Despite the grandeur of the landscape surrounding us, we're quickly reminded that development pressures are not new here.

“My legs got a little scratched up this afternoon from the vegetation on our river walk.”

“Yeah, I got a few mosquito needles in there.”

We exit our second leg at the Walter Pal Route, which shadows a new development project on the east side of the park called the Grand Escalade. This 1.4-mile-long gondola proposal has rallied communities around the park and divided the Navajo tribe, upon whose land it would be constructed.

“We want to understand the project through the eyes of those who are backing it and those opposed to it. The gondola would bring people all the way down to the confluence, and there at the river level they would have an elevated walkway, a snack bar, a restroom facility—enough services to take care of 10,000 people a day.

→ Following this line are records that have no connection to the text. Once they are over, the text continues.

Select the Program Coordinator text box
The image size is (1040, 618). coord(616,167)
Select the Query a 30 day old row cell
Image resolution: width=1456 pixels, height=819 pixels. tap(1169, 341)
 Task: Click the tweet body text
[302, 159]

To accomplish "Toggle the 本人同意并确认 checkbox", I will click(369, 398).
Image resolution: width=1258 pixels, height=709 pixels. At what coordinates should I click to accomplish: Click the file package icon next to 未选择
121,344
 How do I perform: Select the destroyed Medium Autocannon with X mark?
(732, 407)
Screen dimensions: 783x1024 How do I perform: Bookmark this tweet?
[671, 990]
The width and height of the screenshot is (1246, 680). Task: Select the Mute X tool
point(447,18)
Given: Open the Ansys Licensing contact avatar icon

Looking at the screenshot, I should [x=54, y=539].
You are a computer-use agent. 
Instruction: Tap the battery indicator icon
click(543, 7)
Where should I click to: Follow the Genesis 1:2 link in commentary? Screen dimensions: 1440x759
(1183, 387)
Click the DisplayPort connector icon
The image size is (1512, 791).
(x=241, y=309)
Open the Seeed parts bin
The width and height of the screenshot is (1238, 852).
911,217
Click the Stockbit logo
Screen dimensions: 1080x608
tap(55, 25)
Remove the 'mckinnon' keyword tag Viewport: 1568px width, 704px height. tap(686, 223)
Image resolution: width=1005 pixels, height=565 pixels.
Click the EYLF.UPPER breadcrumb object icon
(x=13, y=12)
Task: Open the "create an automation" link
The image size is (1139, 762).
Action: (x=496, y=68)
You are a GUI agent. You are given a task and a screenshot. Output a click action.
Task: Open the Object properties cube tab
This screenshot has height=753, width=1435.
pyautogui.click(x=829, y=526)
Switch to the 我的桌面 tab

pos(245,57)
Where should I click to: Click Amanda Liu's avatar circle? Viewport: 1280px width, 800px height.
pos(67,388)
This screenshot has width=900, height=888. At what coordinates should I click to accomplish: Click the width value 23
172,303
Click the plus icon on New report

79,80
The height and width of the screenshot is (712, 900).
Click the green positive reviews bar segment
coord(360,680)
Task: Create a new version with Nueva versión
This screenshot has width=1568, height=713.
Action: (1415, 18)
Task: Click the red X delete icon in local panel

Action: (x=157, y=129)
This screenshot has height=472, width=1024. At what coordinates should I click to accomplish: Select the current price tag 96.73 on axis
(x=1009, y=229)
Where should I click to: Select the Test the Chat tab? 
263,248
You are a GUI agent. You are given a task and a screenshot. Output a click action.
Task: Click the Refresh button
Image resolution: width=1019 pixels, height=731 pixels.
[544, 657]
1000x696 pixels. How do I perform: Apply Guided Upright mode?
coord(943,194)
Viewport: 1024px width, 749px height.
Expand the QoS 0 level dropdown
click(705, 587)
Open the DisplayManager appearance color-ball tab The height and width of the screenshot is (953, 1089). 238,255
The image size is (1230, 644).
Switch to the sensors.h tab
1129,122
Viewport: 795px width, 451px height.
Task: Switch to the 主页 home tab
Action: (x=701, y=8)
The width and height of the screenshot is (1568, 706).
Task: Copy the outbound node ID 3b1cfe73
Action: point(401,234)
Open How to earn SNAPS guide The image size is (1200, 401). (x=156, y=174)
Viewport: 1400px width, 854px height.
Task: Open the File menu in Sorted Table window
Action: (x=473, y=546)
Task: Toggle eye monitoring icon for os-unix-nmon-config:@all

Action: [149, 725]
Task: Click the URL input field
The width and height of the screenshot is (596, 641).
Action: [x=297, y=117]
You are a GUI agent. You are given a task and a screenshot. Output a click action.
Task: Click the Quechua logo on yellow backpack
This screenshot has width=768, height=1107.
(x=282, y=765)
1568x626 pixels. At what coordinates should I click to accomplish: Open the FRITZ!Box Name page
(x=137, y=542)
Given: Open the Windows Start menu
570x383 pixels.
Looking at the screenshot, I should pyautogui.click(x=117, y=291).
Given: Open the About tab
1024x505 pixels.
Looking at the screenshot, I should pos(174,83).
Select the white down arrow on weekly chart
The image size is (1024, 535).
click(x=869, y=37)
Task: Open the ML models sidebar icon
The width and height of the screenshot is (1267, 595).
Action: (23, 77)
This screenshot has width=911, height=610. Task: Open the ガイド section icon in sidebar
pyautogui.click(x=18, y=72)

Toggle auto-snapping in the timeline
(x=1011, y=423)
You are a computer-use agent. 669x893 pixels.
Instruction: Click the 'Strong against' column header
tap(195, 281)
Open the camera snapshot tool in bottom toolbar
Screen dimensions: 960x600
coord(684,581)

You're going to employ an awful lot of people in an impoverished area and help them save their culture. What's better than that?”

“Any idea of disrupting this area with your jackhammers, with your machinery, or whatever dynamite or explosive you want to bring in here, you're basically destroying a shrine. The confluence, where the Little Colorado River meets the Colorado River—this is where life begins; this is what our grandmothers tell us. It is a sacred space, and we don't want to see a Disneyland on the edge of the canyon.”

“I think the view from the bottom gives one a perspective of one's place in the universe. If I were to hike down to the bottom of the canyon, I'd have to be air-vac'd out because of my knees and ankles. So we're trying to offer the average person that below-the-rim experience. It's like a lot of experiences throughout the world; you know you're never going to be on the top of Everest. We provide an incredible visitor experience for millions of people every year, but we can't provide every experience for every person based on their own individual abilities.”

“When I come here, I wish to commune with the ones that have gone before me, like my great grandmother and my father, and know that they are at a special place. If the Escalade development comes in, it would dig into the heart of our mother, this Mother Earth, and I would never be able to come here to feel that way again.”

By late fall, we plunged back into the canyon, leaving the stormy politics of the Escalade behind us. It continues to be heavily debated on the rim, but we have to keep hiking—we have 500 miles to go.